I’ve also got a very selfish reason to approve of this new regime. I always thought the guy was good looking. He’s lean and not in the least mean and beautiful in every way. When I first met him it took me about two minutes of conversation to determine that he was Grade A fuckable, and he’s given me no reason to change my mind. As far as I’m concerned, he’s perfect as he is. There’s not a single thing about him I’d like to change, aside from his health. Under the new fitness regime, though, he’s starting to get buff. Gwen managed to put some weight on him while he was laid up, and the training is turning it all to muscle.
It’s been happening so slowly that I had only half noticed it. It hits me all of a sudden one afternoon when we swing by the gym to pick him up on our way to dinner. He’s just finished his workout, by the looks of it. He’s still flushed and extremely sweaty. He’s missed a couple of haircuts, and his damp hair is all copper curls. When the whips his top off to change, my jaw hits the floor. Dude’s still lean as hell, but he’s getting some serious pecs and shoulders and arms and abs and all kinds of muscles all over the place, as far as I can see. There are places I can’t
see, and I really wish I could, because I bet they’re spectacular.
I watch him maneuver himself back on the ATR and my mind goes completely blank. When he puts his top back on, that doesn’t help in the least. I just don’t seem to be able to think anymore. He catches me gawping at him and looks highly amused. I’m momentarily ashamed of myself, then I realize that Gwen is doing precisely the same. We’d make a fine synchronized drooling team. I couldn’t care less; if Marcus wasn’t here, I’d drag Asher straight home and make him miss his dinner.
Marcus is here, however, so that’s not really an option. I try to get my brain to reactivate and follow them down the hallway.
We’re about halfway down to the refectory, when Marcus pats Asher on the back.
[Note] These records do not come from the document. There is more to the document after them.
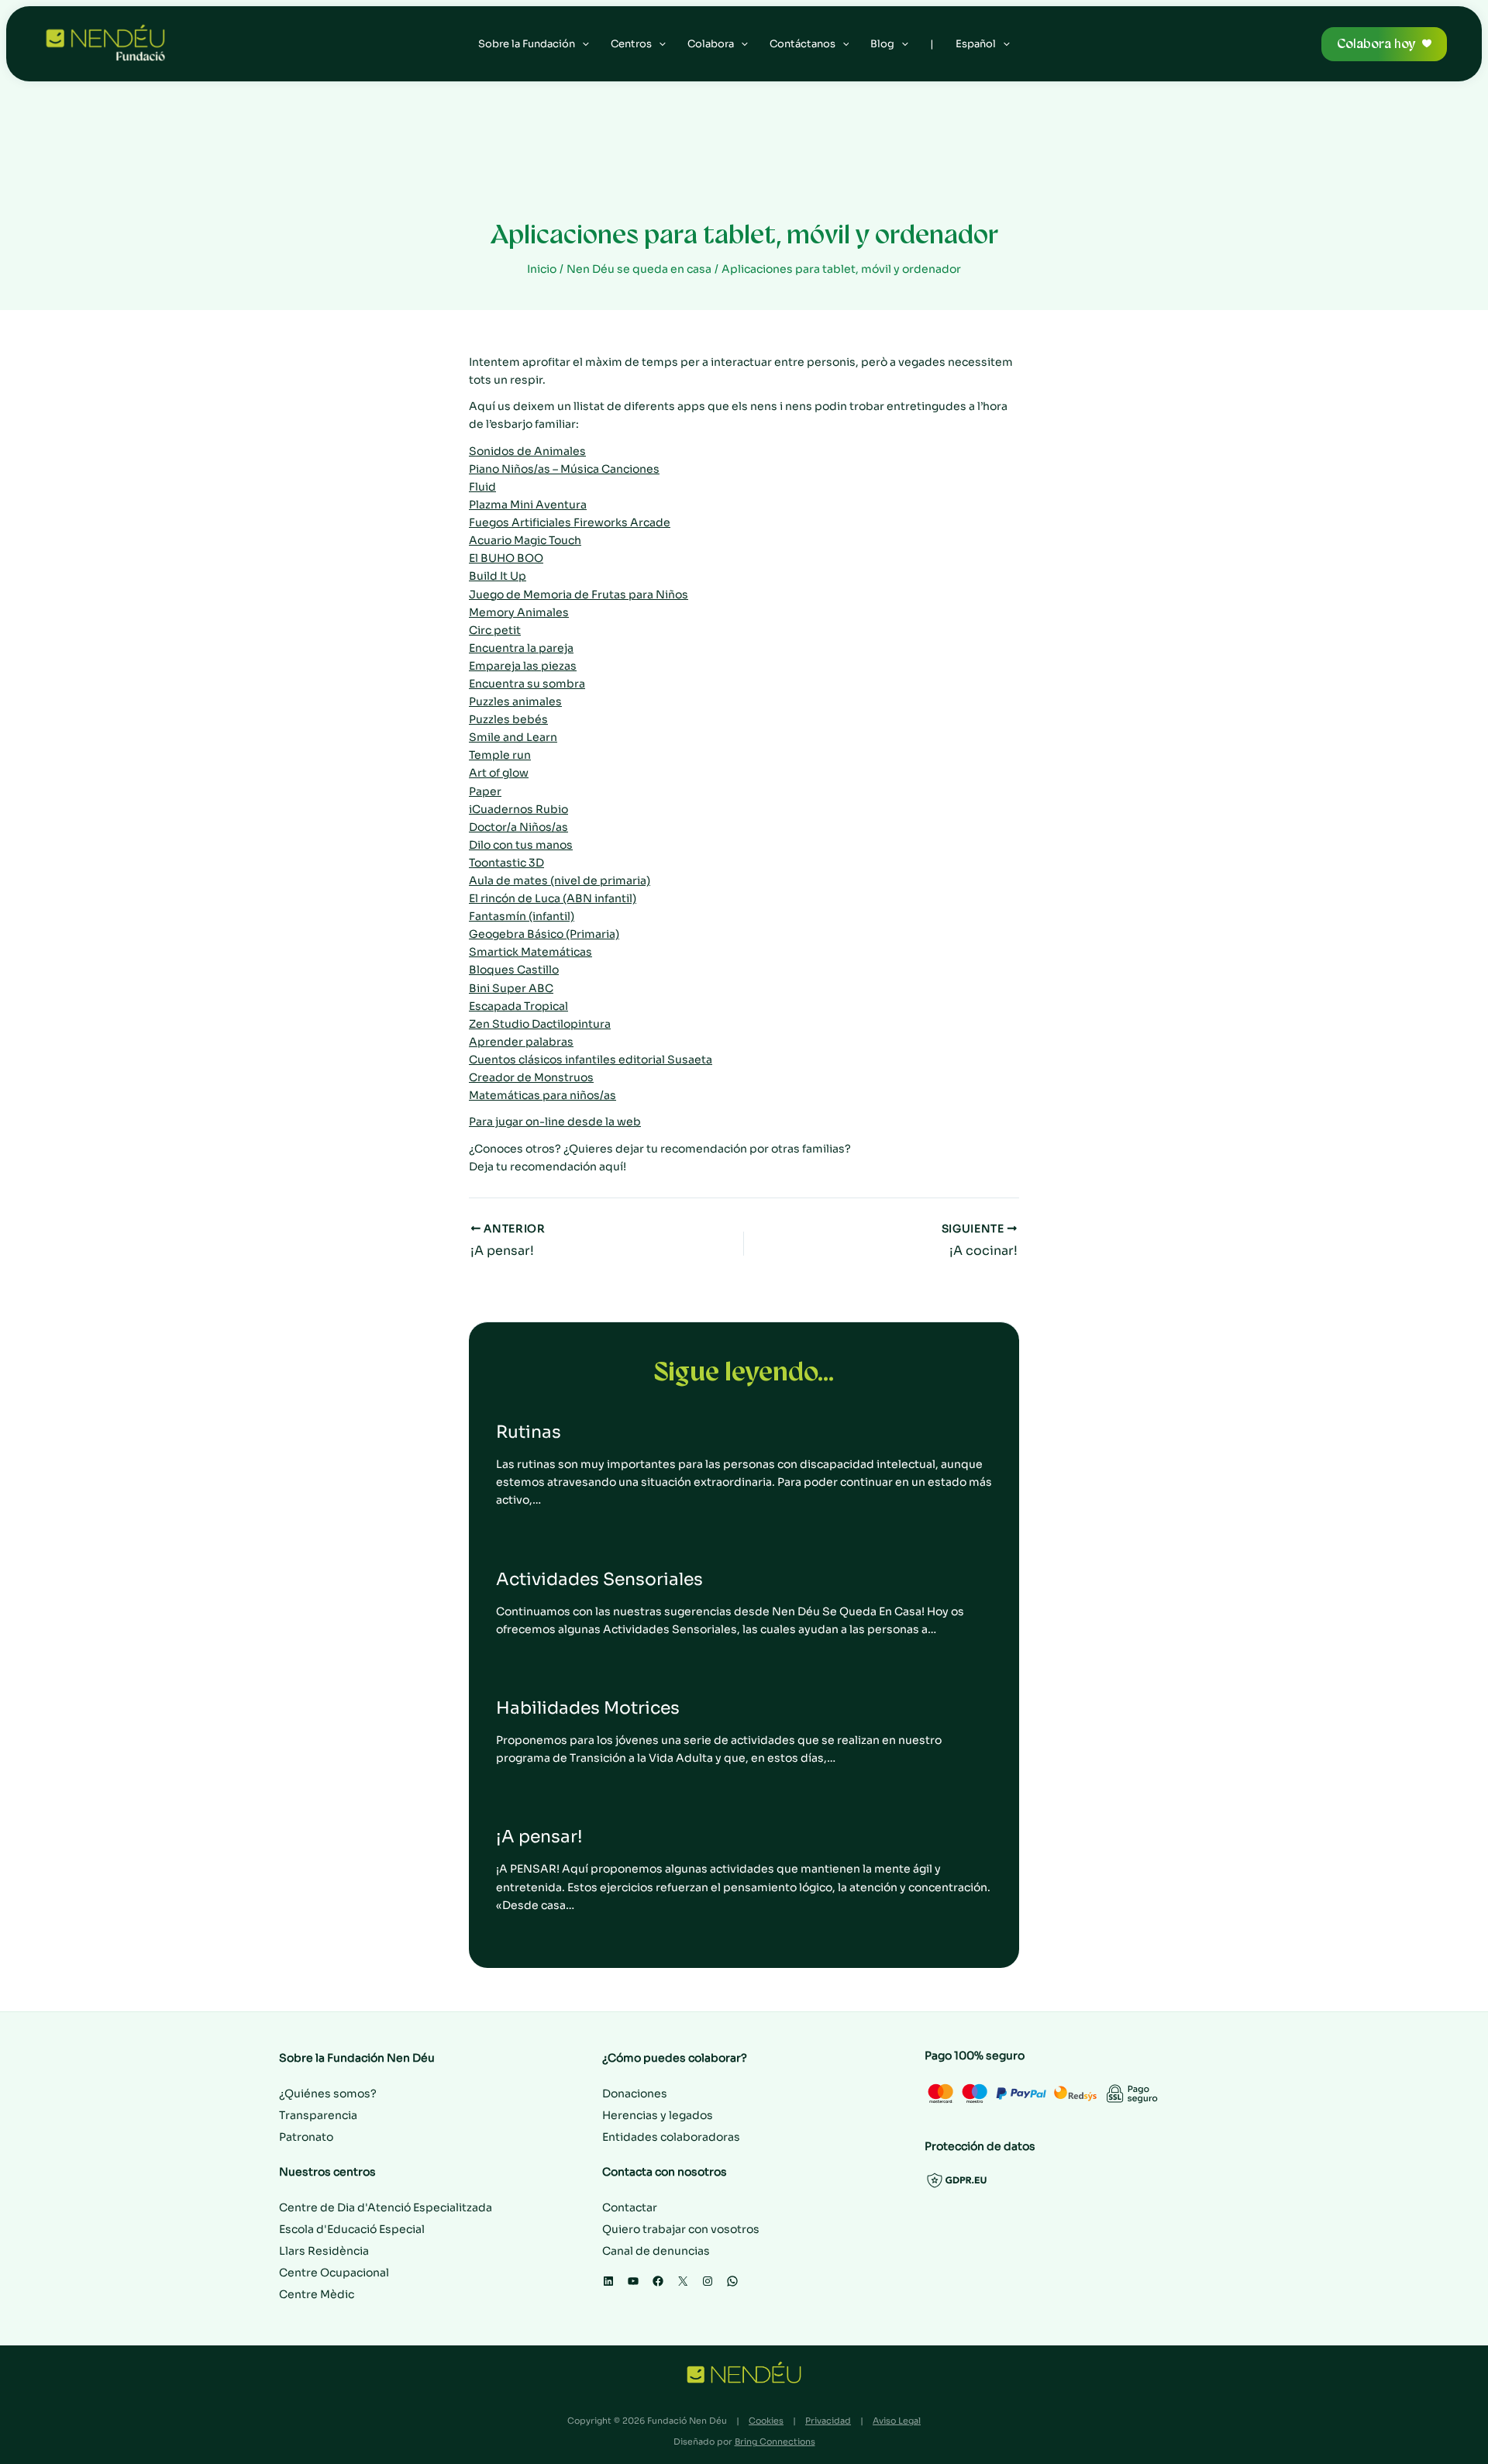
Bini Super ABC (511, 988)
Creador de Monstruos (531, 1077)
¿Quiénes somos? (328, 2093)
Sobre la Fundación (526, 43)
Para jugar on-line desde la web (555, 1122)
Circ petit (495, 630)
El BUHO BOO (506, 558)
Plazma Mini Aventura (528, 505)
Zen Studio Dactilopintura (540, 1024)
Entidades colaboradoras (671, 2137)
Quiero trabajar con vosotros (681, 2229)
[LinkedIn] (608, 2281)
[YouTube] (633, 2281)
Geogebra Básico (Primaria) (544, 934)
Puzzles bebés (508, 719)
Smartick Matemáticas (530, 952)
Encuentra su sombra (527, 684)
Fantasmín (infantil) (521, 916)
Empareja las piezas (523, 666)
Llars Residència (324, 2251)
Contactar (629, 2207)
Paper (485, 791)
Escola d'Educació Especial (352, 2229)
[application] (582, 44)
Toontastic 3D (506, 863)
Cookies (766, 2420)
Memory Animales (519, 612)
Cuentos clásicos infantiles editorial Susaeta (590, 1060)
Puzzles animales (515, 701)
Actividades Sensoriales (599, 1579)
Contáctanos (802, 43)
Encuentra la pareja (521, 648)
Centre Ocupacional (334, 2273)
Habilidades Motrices (588, 1707)
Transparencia (318, 2115)
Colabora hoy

That makes Asher go rigid, but Marcus, as usual, doesn’t seem to register that and start to chat jovially. “It’s really great that you’re not self-conscious about your scars. That you feel able to display them so publicly.”
“Beg pardon?”
“Well, some people would be uncomfortable about exposing their scars in public. But you don’t, obviously. You seem perfectly comfortable letting everyone see them.”
Asher lifts his hands off the ATR controls. “Fat lot of good it would do me to be uncomfortable. I’d have to wear godsdamn gloves all the time.”
Marcus sighs. “Yes. I guess some people would go for that. You know, to stop other people having to see them.”
Gwen guffaws. “Having to see them? They’re hardly visible.”
“I think it’s great that you are so supportive.”
“Supportive? You’re being ridiculous. They are hardly fucking visible. And even if they weren’t, what the hell should he be ashamed of? That he nearly gave his life for the Patrol?”
“You’re right. Of course. It’s a shame that it didn’t achieve much.”